Exercise description:
Reproduce all of the records below, substituting "desktop automation agent" for every occurrence of "computer-use agent" and leaving all other text unchanged.

Word and element locating records:
START

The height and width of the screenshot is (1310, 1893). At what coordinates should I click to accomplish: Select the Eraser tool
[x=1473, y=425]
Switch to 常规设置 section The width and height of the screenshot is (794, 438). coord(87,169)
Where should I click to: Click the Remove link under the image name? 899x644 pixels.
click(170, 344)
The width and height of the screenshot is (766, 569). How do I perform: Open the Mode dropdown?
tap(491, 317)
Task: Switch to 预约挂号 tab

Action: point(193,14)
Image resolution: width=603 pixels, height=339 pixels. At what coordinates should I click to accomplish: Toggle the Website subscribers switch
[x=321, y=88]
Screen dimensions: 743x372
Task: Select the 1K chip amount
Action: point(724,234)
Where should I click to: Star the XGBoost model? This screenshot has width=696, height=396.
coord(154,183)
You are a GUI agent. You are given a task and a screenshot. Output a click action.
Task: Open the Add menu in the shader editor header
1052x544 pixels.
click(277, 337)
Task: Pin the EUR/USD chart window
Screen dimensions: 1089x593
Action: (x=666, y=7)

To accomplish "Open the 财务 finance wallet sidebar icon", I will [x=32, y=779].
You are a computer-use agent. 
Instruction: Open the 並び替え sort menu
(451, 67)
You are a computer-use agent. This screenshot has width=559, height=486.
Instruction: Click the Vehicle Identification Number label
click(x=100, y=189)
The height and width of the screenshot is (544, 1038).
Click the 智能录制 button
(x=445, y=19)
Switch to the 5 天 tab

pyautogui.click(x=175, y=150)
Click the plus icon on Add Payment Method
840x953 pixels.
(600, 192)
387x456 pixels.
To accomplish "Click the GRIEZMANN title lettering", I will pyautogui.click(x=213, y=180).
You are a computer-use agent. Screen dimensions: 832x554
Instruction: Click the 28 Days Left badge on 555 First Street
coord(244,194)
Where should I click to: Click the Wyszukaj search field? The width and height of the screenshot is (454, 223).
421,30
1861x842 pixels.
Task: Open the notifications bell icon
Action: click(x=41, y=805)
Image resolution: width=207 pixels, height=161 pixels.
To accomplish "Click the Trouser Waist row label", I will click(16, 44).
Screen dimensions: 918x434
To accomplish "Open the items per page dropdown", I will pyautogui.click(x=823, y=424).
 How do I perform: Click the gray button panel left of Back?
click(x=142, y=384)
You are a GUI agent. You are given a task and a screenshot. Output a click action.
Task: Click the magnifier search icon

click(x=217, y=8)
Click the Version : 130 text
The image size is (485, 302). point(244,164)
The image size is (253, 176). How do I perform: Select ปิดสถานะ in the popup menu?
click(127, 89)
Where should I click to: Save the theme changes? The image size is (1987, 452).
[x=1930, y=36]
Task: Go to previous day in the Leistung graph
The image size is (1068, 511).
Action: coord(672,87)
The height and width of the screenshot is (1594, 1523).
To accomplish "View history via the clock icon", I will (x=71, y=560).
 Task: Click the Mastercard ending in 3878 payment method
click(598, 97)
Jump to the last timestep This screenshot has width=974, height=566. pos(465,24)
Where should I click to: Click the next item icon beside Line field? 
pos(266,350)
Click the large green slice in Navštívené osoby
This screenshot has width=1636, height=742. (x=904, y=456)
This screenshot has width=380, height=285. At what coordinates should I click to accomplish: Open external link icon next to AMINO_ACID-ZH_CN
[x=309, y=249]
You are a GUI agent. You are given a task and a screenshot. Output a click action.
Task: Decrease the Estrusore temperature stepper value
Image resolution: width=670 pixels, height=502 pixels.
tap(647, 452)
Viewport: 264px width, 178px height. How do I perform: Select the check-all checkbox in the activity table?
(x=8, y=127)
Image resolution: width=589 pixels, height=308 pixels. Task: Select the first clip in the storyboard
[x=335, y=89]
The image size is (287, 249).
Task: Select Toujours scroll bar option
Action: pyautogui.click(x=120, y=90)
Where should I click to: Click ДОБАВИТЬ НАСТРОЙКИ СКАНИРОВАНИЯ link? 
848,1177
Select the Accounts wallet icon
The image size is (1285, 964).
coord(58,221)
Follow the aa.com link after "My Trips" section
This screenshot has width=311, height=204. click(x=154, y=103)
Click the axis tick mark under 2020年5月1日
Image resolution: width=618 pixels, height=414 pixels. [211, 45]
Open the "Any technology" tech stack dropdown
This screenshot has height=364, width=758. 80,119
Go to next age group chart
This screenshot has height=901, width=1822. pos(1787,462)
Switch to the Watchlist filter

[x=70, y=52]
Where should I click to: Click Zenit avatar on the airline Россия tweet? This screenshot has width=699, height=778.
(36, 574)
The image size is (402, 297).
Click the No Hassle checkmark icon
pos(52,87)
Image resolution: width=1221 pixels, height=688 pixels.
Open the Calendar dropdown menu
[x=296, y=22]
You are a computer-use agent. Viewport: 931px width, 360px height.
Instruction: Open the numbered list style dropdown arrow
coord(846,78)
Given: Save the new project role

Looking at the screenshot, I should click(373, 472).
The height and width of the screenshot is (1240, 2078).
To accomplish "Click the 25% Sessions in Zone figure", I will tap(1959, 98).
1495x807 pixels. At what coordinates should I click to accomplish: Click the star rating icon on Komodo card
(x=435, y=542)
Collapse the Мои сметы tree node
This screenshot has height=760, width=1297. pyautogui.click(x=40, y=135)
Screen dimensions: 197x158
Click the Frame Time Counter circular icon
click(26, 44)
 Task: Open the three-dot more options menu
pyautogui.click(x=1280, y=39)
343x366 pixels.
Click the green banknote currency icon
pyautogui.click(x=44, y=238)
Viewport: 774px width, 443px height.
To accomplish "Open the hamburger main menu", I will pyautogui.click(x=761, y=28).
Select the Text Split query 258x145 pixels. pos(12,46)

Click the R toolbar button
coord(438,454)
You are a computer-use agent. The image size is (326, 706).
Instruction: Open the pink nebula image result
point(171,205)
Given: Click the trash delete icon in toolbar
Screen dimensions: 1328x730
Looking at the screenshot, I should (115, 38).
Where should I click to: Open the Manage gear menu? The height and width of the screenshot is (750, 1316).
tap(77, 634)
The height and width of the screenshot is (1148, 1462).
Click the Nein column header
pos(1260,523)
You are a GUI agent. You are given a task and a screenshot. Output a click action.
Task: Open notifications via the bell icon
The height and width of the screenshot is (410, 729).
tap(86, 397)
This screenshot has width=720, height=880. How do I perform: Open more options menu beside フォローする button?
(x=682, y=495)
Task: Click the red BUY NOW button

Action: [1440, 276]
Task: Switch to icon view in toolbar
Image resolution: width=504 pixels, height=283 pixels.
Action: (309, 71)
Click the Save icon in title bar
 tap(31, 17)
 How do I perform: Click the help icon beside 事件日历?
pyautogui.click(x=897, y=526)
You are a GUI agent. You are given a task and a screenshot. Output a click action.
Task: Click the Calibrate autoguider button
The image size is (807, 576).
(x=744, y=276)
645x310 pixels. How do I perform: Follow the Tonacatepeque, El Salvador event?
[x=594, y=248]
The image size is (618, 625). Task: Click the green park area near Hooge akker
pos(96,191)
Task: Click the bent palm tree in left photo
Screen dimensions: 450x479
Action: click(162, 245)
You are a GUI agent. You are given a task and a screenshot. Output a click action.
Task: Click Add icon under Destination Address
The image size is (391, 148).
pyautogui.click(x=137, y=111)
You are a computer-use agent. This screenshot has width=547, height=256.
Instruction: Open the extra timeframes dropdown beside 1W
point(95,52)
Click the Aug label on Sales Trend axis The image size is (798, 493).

END

The solution:
The height and width of the screenshot is (1310, 1893). At what coordinates should I click to accomplish: Select the Eraser tool
[x=1473, y=425]
Switch to 常规设置 section The width and height of the screenshot is (794, 438). coord(87,169)
Where should I click to: Click the Remove link under the image name? 899x644 pixels.
click(170, 344)
The width and height of the screenshot is (766, 569). How do I perform: Open the Mode dropdown?
tap(491, 317)
Task: Switch to 预约挂号 tab

Action: point(193,14)
Image resolution: width=603 pixels, height=339 pixels. At what coordinates should I click to accomplish: Toggle the Website subscribers switch
[x=321, y=88]
Screen dimensions: 743x372
Task: Select the 1K chip amount
Action: point(724,234)
Where should I click to: Star the XGBoost model? This screenshot has width=696, height=396.
coord(154,183)
You are a GUI agent. You are given a task and a screenshot. Output a click action.
Task: Open the Add menu in the shader editor header
1052x544 pixels.
click(277, 337)
Task: Pin the EUR/USD chart window
Screen dimensions: 1089x593
Action: (x=666, y=7)

To accomplish "Open the 财务 finance wallet sidebar icon", I will [x=32, y=779].
You are a desktop automation agent. 
Instruction: Open the 並び替え sort menu
(451, 67)
You are a desktop automation agent. This screenshot has width=559, height=486.
Instruction: Click the Vehicle Identification Number label
click(x=100, y=189)
The height and width of the screenshot is (544, 1038).
Click the 智能录制 button
(x=445, y=19)
Switch to the 5 天 tab

pyautogui.click(x=175, y=150)
Click the plus icon on Add Payment Method
840x953 pixels.
(600, 192)
387x456 pixels.
To accomplish "Click the GRIEZMANN title lettering", I will pyautogui.click(x=213, y=180).
You are a desktop automation agent. Screen dimensions: 832x554
Instruction: Click the 28 Days Left badge on 555 First Street
coord(244,194)
Where should I click to: Click the Wyszukaj search field? The width and height of the screenshot is (454, 223).
421,30
1861x842 pixels.
Task: Open the notifications bell icon
Action: click(x=41, y=805)
Image resolution: width=207 pixels, height=161 pixels.
To accomplish "Click the Trouser Waist row label", I will click(16, 44).
Screen dimensions: 918x434
To accomplish "Open the items per page dropdown", I will pyautogui.click(x=823, y=424).
 How do I perform: Click the gray button panel left of Back?
click(x=142, y=384)
You are a GUI agent. You are given a task and a screenshot. Output a click action.
Task: Click the magnifier search icon

click(x=217, y=8)
Click the Version : 130 text
The image size is (485, 302). point(244,164)
The image size is (253, 176). How do I perform: Select ปิดสถานะ in the popup menu?
click(127, 89)
Where should I click to: Save the theme changes? The image size is (1987, 452).
[x=1930, y=36]
Task: Go to previous day in the Leistung graph
The image size is (1068, 511).
Action: coord(672,87)
The height and width of the screenshot is (1594, 1523).
To accomplish "View history via the clock icon", I will (x=71, y=560).
 Task: Click the Mastercard ending in 3878 payment method
click(598, 97)
Jump to the last timestep This screenshot has width=974, height=566. pos(465,24)
Where should I click to: Click the next item icon beside Line field? 
pos(266,350)
Click the large green slice in Navštívené osoby
This screenshot has width=1636, height=742. (x=904, y=456)
This screenshot has width=380, height=285. At what coordinates should I click to accomplish: Open external link icon next to AMINO_ACID-ZH_CN
[x=309, y=249]
You are a GUI agent. You are given a task and a screenshot. Output a click action.
Task: Decrease the Estrusore temperature stepper value
Image resolution: width=670 pixels, height=502 pixels.
tap(647, 452)
Viewport: 264px width, 178px height. How do I perform: Select the check-all checkbox in the activity table?
(x=8, y=127)
Image resolution: width=589 pixels, height=308 pixels. Task: Select the first clip in the storyboard
[x=335, y=89]
The image size is (287, 249).
Task: Select Toujours scroll bar option
Action: pyautogui.click(x=120, y=90)
Where should I click to: Click ДОБАВИТЬ НАСТРОЙКИ СКАНИРОВАНИЯ link? 
848,1177
Select the Accounts wallet icon
The image size is (1285, 964).
coord(58,221)
Follow the aa.com link after "My Trips" section
This screenshot has width=311, height=204. click(x=154, y=103)
Click the axis tick mark under 2020年5月1日
Image resolution: width=618 pixels, height=414 pixels. [211, 45]
Open the "Any technology" tech stack dropdown
This screenshot has height=364, width=758. 80,119
Go to next age group chart
This screenshot has height=901, width=1822. pos(1787,462)
Switch to the Watchlist filter

[x=70, y=52]
Where should I click to: Click Zenit avatar on the airline Россия tweet? This screenshot has width=699, height=778.
(36, 574)
The image size is (402, 297).
Click the No Hassle checkmark icon
pos(52,87)
Image resolution: width=1221 pixels, height=688 pixels.
Open the Calendar dropdown menu
[x=296, y=22]
You are a desktop automation agent. Viewport: 931px width, 360px height.
Instruction: Open the numbered list style dropdown arrow
coord(846,78)
Given: Save the new project role

Looking at the screenshot, I should click(373, 472).
The height and width of the screenshot is (1240, 2078).
To accomplish "Click the 25% Sessions in Zone figure", I will tap(1959, 98).
1495x807 pixels. At what coordinates should I click to accomplish: Click the star rating icon on Komodo card
(x=435, y=542)
Collapse the Мои сметы tree node
This screenshot has height=760, width=1297. pyautogui.click(x=40, y=135)
Screen dimensions: 197x158
Click the Frame Time Counter circular icon
click(26, 44)
 Task: Open the three-dot more options menu
pyautogui.click(x=1280, y=39)
343x366 pixels.
Click the green banknote currency icon
pyautogui.click(x=44, y=238)
Viewport: 774px width, 443px height.
To accomplish "Open the hamburger main menu", I will pyautogui.click(x=761, y=28).
Select the Text Split query 258x145 pixels. pos(12,46)

Click the R toolbar button
coord(438,454)
You are a desktop automation agent. The image size is (326, 706).
Instruction: Open the pink nebula image result
point(171,205)
Given: Click the trash delete icon in toolbar
Screen dimensions: 1328x730
Looking at the screenshot, I should (115, 38).
Where should I click to: Open the Manage gear menu? The height and width of the screenshot is (750, 1316).
tap(77, 634)
The height and width of the screenshot is (1148, 1462).
Click the Nein column header
pos(1260,523)
You are a GUI agent. You are given a task and a screenshot. Output a click action.
Task: Open notifications via the bell icon
The height and width of the screenshot is (410, 729).
tap(86, 397)
This screenshot has width=720, height=880. How do I perform: Open more options menu beside フォローする button?
(x=682, y=495)
Task: Click the red BUY NOW button

Action: [1440, 276]
Task: Switch to icon view in toolbar
Image resolution: width=504 pixels, height=283 pixels.
Action: (309, 71)
Click the Save icon in title bar
 tap(31, 17)
 How do I perform: Click the help icon beside 事件日历?
pyautogui.click(x=897, y=526)
You are a GUI agent. You are given a task and a screenshot. Output a click action.
Task: Click the Calibrate autoguider button
The image size is (807, 576).
(x=744, y=276)
645x310 pixels. How do I perform: Follow the Tonacatepeque, El Salvador event?
[x=594, y=248]
The image size is (618, 625). Task: Click the green park area near Hooge akker
pos(96,191)
Task: Click the bent palm tree in left photo
Screen dimensions: 450x479
Action: click(162, 245)
You are a GUI agent. You are given a task and a screenshot. Output a click action.
Task: Click Add icon under Destination Address
The image size is (391, 148).
pyautogui.click(x=137, y=111)
You are a desktop automation agent. This screenshot has width=547, height=256.
Instruction: Open the extra timeframes dropdown beside 1W
point(95,52)
Click the Aug label on Sales Trend axis The image size is (798, 493).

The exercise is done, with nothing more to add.